> _EXTRACT_:
⟨

Configure MongoDB sharding with zone-based data distribution for geographic workloads

Advanced 45 min May 30, 2026 78 views
Ubuntu 24.04 Debian 12 AlmaLinux 9 Rocky Linux 9

Set up MongoDB sharding with geographic zones to distribute data based on location, ensuring optimal performance for global applications and regulatory compliance.

Prerequisites

  • At least 9 servers (3 config, 6+ shard members)
  • MongoDB 8.0 or higher
  • Network connectivity between all servers
  • Basic understanding of MongoDB concepts

What this solves

MongoDB sharding distributes data across multiple servers to handle large datasets and high throughput. Zone-based sharding adds geographic awareness, placing data in specific regions based on configurable rules. This ensures low latency for users, meets data sovereignty requirements, and optimizes resource utilization for global applications.

Step-by-step configuration

Install MongoDB on all servers

Install MongoDB Community Server on the servers that will host config servers, mongos routers, and shard members.

curl -fsSL https://www.mongodb.org/static/pgp/server-8.0.asc | sudo gpg --dearmor -o /usr/share/keyrings/mongodb-server-8.0.gpg
echo "deb [ arch=amd64,arm64 signed-by=/usr/share/keyrings/mongodb-server-8.0.gpg ] https://repo.mongodb.org/apt/ubuntu jammy/mongodb-org/8.0 multiverse" | sudo tee /etc/apt/sources.list.d/mongodb-org-8.0.list
sudo apt update
sudo apt install -y mongodb-org
cat > /etc/yum.repos.d/mongodb-org-8.0.repo << EOF
[mongodb-org-8.0]
name=MongoDB Repository
baseurl=https://repo.mongodb.org/yum/redhat/9/mongodb-org/8.0/x86_64/
gpgcheck=1
enabled=1
gpgkey=https://www.mongodb.org/static/pgp/server-8.0.asc
EOF
sudo dnf install -y mongodb-org

Configure config servers

Set up three config servers for metadata storage. Config servers store cluster metadata and shard configuration.

systemLog:
  destination: file
  path: /var/log/mongodb/mongod-config.log
  logAppend: true
storage:
  dbPath: /var/lib/mongodb-config
  journal:
    enabled: true
processManagement:
  fork: true
  pidFilePath: /var/run/mongodb/mongod-config.pid
net:
  port: 27019
  bindIp: 0.0.0.0
replication:
  replSetName: configReplSet
sharding:
  clusterRole: configsvr
sudo mkdir -p /var/lib/mongodb-config
sudo chown mongodb:mongodb /var/lib/mongodb-config
sudo systemctl start mongod -f /etc/mongod-config.conf

Initialize config server replica set

Connect to one config server and initialize the replica set with all three config servers.

mongosh --port 27019
rs.initiate({
  _id: "configReplSet",
  configsvr: true,
  members: [
    { _id: 0, host: "10.0.1.10:27019" },
    { _id: 1, host: "10.0.1.11:27019" },
    { _id: 2, host: "10.0.1.12:27019" }
  ]
})

⟩

> _AIM OF THE TASK_: Decide whether each of these statements agrees with the MongoDB sharding guide, answering yes or no and quoting the guide's deciding words exactly: 1. The guide calls for at least six servers in total. 2. The config servers listen on port 27019. 3. The guide requires MongoDB 7.0 or higher.

> _DATA LINES_:
⟨

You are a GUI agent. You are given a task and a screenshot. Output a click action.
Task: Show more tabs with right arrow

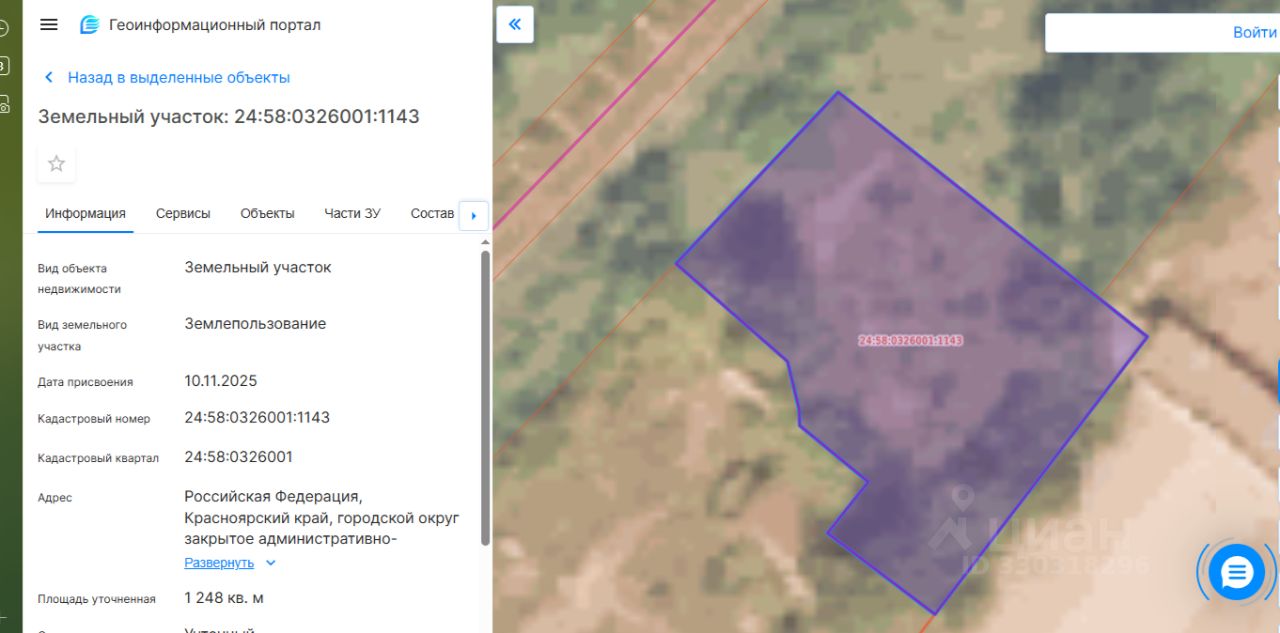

⟩

> _COMPLETED TASK_:
1. No: "At least 9 servers (3 config, 6+ shard members)"
2. Yes: "port: 27019"
3. No: "MongoDB 8.0 or higher"